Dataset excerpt
-=-=-
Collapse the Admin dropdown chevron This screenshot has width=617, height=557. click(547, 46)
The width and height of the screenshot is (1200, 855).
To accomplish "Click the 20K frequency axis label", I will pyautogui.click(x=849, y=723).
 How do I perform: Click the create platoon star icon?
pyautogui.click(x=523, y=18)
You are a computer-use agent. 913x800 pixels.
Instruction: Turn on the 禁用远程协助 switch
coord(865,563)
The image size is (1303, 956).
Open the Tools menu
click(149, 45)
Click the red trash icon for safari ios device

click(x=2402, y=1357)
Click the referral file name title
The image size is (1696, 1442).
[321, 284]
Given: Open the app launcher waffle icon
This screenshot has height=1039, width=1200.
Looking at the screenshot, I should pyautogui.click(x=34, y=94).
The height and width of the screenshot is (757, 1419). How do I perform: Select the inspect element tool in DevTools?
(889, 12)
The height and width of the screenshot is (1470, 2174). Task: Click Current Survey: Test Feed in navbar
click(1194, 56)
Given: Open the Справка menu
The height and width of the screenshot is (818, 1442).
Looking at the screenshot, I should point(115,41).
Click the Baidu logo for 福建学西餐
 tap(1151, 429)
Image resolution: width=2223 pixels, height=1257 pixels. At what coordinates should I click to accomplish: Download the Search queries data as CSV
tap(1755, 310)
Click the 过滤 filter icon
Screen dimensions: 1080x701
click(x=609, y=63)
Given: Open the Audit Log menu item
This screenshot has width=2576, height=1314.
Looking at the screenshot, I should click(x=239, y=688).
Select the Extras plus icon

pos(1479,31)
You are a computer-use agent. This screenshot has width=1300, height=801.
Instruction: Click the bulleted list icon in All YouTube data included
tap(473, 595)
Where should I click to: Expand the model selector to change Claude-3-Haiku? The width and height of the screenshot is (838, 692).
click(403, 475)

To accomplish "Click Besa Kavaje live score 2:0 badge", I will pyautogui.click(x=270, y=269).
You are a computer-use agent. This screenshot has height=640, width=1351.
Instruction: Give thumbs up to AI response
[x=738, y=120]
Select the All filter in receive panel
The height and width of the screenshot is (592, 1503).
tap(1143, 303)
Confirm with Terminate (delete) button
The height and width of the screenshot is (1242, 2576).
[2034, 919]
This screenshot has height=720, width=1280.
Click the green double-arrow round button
-=-=-
Turn the listing above into a JSON array of strings, with each line as its own string. Leave out the blank lines.

[
  "Collapse the Admin dropdown chevron This screenshot has width=617, height=557. click(547, 46)",
  "The width and height of the screenshot is (1200, 855).",
  "To accomplish \"Click the 20K frequency axis label\", I will pyautogui.click(x=849, y=723).",
  " How do I perform: Click the create platoon star icon?",
  "pyautogui.click(x=523, y=18)",
  "You are a computer-use agent. 913x800 pixels.",
  "Instruction: Turn on the 禁用远程协助 switch",
  "coord(865,563)",
  "The image size is (1303, 956).",
  "Open the Tools menu",
  "click(149, 45)",
  "Click the red trash icon for safari ios device",
  "click(x=2402, y=1357)",
  "Click the referral file name title",
  "The image size is (1696, 1442).",
  "[321, 284]",
  "Given: Open the app launcher waffle icon",
  "This screenshot has height=1039, width=1200.",
  "Looking at the screenshot, I should pyautogui.click(x=34, y=94).",
  "The height and width of the screenshot is (757, 1419). How do I perform: Select the inspect element tool in DevTools?",
  "(889, 12)",
  "The height and width of the screenshot is (1470, 2174). Task: Click Current Survey: Test Feed in navbar",
  "click(1194, 56)",
  "Given: Open the Справка menu",
  "The height and width of the screenshot is (818, 1442).",
  "Looking at the screenshot, I should point(115,41).",
  "Click the Baidu logo for 福建学西餐",
  " tap(1151, 429)",
  "Image resolution: width=2223 pixels, height=1257 pixels. At what coordinates should I click to accomplish: Download the Search queries data as CSV",
  "tap(1755, 310)",
  "Click the 过滤 filter icon",
  "Screen dimensions: 1080x701",
  "click(x=609, y=63)",
  "Given: Open the Audit Log menu item",
  "This screenshot has width=2576, height=1314.",
  "Looking at the screenshot, I should click(x=239, y=688).",
  "Select the Extras plus icon",
  "pos(1479,31)",
  "You are a computer-use agent. This screenshot has width=1300, height=801.",
  "Instruction: Click the bulleted list icon in All YouTube data included",
  "tap(473, 595)",
  "Where should I click to: Expand the model selector to change Claude-3-Haiku? The width and height of the screenshot is (838, 692).",
  "click(403, 475)",
  "To accomplish \"Click Besa Kavaje live score 2:0 badge\", I will pyautogui.click(x=270, y=269).",
  "You are a computer-use agent. This screenshot has height=640, width=1351.",
  "Instruction: Give thumbs up to AI response",
  "[x=738, y=120]",
  "Select the All filter in receive panel",
  "The height and width of the screenshot is (592, 1503).",
  "tap(1143, 303)",
  "Confirm with Terminate (delete) button",
  "The height and width of the screenshot is (1242, 2576).",
  "[2034, 919]",
  "This screenshot has height=720, width=1280.",
  "Click the green double-arrow round button"
]